-- TEXT UNDER STUDY --
_____
Military

Remembering Kate Thomas: Marine Corps Vet, Champion of Burn Pit Legislation Dies From Breast Cancer

April 8, 2022Hannah Ray Lambert
Kate Thomas marine corps

Kate Hendricks Thomas, a former Marine Corps officer, died Tuesday, April 5, 2022, at the age of 42. In 2018, she was diagnosed with stage 4 breast cancer believed to be connected to burn pit exposure in Iraq. In the years since, Thomas tirelessly advocated for herself and other veterans trying to obtain health care and benefits for exposure-related illnesses. Photos courtesy of Dr. Kate Hendricks Thomas/Facebook.

The week before she died from stage 4 breast cancer, Marine Corps veteran Kate Hendricks Thomas considered attending a press conference in support of burn pit legislation. She had frequently testified about the issue, shared about her own struggles with cancer, and tirelessly advocated on behalf of other veterans.


One of Thomas’ best friends, Sarah Plummer Taylor, smiled as she recalled Thomas’ joyous presence and the effect it had on those around her.
_____
-- EXERCISE DATA --

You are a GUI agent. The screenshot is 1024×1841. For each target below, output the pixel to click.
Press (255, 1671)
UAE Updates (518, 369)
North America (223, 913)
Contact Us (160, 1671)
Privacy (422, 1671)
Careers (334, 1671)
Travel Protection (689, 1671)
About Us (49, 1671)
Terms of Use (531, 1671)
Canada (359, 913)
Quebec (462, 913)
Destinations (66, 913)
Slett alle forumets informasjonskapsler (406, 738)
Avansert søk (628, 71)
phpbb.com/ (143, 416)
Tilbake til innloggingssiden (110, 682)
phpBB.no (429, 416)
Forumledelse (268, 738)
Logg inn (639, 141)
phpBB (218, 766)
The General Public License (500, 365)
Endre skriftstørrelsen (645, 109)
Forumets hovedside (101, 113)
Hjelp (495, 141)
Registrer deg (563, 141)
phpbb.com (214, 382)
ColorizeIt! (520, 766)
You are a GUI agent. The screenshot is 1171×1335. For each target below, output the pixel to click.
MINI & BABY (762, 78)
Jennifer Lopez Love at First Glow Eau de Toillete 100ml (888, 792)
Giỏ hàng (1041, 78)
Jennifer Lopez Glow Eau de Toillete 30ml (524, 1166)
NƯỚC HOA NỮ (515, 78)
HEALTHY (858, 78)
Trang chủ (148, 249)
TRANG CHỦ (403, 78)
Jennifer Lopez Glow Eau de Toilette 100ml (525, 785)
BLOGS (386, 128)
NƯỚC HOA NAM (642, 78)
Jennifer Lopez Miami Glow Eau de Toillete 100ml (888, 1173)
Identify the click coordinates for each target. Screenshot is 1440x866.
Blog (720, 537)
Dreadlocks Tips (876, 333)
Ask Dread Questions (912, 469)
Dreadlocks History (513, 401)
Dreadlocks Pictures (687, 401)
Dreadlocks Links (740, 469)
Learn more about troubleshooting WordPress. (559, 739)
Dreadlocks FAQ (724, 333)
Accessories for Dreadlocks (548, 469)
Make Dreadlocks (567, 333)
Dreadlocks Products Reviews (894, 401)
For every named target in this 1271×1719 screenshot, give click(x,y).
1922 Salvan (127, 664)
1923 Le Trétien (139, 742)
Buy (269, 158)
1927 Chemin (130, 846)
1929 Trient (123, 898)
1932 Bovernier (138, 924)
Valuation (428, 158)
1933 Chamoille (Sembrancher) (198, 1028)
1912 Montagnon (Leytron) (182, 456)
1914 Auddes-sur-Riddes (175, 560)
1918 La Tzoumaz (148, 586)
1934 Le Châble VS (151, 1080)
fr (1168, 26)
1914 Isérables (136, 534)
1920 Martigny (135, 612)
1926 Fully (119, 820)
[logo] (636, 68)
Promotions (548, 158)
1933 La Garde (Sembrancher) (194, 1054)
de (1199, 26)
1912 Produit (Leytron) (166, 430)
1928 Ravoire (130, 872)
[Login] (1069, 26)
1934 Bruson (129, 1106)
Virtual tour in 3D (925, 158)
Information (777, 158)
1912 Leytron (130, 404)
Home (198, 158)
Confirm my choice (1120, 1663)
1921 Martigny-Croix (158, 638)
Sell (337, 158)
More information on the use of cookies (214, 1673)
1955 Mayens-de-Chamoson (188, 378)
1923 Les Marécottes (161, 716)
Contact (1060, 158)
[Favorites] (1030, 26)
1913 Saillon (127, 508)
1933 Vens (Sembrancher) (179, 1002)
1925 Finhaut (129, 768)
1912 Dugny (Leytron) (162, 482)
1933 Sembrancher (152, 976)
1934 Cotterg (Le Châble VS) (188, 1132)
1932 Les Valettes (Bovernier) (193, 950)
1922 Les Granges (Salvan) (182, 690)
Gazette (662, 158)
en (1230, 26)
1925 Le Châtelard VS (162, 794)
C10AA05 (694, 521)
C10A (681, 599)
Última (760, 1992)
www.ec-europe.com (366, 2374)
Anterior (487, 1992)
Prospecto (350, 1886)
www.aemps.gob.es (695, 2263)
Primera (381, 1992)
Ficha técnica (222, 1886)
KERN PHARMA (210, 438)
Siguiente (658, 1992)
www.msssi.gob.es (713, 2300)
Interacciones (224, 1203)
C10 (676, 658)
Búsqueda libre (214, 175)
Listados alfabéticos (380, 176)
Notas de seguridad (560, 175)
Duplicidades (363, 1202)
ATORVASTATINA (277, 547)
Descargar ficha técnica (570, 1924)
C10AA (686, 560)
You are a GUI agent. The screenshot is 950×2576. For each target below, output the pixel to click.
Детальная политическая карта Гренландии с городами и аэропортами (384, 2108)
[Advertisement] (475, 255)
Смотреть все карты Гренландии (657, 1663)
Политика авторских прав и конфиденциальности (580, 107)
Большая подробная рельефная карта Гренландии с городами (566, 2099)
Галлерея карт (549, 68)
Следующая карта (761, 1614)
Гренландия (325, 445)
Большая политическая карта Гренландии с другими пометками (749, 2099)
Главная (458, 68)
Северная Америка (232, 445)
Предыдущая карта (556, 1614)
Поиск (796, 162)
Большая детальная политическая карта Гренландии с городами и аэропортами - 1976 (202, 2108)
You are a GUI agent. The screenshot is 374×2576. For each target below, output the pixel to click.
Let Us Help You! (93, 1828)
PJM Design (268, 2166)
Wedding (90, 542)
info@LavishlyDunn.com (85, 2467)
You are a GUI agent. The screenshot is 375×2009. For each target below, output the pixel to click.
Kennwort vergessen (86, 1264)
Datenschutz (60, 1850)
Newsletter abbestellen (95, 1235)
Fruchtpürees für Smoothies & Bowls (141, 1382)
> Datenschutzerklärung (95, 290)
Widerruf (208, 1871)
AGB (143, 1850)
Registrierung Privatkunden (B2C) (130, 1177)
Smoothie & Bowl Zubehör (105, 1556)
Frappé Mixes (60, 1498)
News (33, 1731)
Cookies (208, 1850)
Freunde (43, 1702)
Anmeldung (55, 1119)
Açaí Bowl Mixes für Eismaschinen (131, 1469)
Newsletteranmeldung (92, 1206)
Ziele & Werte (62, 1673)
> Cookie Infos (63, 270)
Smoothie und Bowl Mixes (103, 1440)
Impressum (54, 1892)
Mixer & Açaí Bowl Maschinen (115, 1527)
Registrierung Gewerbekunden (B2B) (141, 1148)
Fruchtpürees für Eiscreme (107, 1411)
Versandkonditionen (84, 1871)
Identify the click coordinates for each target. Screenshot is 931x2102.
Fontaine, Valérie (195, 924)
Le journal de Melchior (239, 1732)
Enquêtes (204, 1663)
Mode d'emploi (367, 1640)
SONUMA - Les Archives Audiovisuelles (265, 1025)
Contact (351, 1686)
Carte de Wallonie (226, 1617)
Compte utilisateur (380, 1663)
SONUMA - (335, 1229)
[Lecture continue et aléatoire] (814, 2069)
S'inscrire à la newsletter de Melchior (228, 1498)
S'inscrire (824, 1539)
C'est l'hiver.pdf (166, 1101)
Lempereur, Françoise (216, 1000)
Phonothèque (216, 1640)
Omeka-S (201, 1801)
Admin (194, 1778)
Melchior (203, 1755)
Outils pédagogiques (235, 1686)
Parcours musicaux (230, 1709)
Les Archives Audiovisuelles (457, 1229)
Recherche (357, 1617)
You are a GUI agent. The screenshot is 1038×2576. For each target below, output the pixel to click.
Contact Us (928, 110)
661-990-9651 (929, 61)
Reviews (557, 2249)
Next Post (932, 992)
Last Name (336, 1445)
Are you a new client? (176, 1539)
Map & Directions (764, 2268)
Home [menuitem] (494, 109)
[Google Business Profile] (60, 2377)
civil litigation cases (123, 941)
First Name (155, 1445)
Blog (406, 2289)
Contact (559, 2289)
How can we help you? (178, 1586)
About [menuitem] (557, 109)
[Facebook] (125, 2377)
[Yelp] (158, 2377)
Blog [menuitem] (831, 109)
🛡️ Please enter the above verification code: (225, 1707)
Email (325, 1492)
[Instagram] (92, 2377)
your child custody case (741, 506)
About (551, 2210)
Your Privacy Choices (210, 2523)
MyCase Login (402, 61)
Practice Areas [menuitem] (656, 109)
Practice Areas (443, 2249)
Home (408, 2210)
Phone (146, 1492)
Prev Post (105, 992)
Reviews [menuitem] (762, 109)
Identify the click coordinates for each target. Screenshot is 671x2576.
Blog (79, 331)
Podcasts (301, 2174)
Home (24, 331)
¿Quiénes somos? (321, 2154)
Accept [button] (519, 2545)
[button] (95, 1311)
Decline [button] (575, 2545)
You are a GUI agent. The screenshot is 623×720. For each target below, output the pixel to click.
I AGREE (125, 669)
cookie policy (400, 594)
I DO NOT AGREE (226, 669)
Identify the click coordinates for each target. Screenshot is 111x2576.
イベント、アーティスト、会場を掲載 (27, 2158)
_____
-- EXERCISE 1 --
Answer these questions about the article on Kate Hendricks Thomas:
(a) In what year was she diagnosed with stage 4 breast cancer?
(b) What did she consider attending the week before she died?
(c) Which of her best friends recalled her joyous presence?
-- EXERCISE 2 --
Carry on the article about Kate Hendricks Thomas from its last sentence.

-- RESPONSE AREA 1 --
(a) 2018
(b) A press conference in support of burn pit legislation
(c) Sarah Plummer Taylor

-- RESPONSE AREA 2 --
“People fangirl her,” Plummer Taylor told Coffee or Die Magazine. “Everybody wanted a piece of Kate.”


Even as she was entering the ER on Sunday, April 3, Thomas answered texts from friends who wanted to know if they could come visit.


“No, not now,” she replied. “I’m on my way to the hospital. Maybe later.”


Thomas died Tuesday, April 5, at the age of 42, leaving behind a husband, a son, and a legacy of resilience that has inspired countless others and is poised to change the way future generations of veterans receive care.


Kate Thomas marine corps
Kate Hendricks Thomas and Sarah Plummer Taylor pose for a photo. The pair became instant friends in 1999 during Air Force ROTC, and both transferred to the Marine Corps in the early 2000s. Photo courtesy of Sarah Plummer Taylor.

Plummer Taylor met Thomas in 1999 during Air Force ROTC at the University of Virginia. Thomas was a year older, but the pair clicked right away and became roommates the next year. Thomas was like the idealized version of a big sister: protective, fun, and willing to dish out some tough love when necessary.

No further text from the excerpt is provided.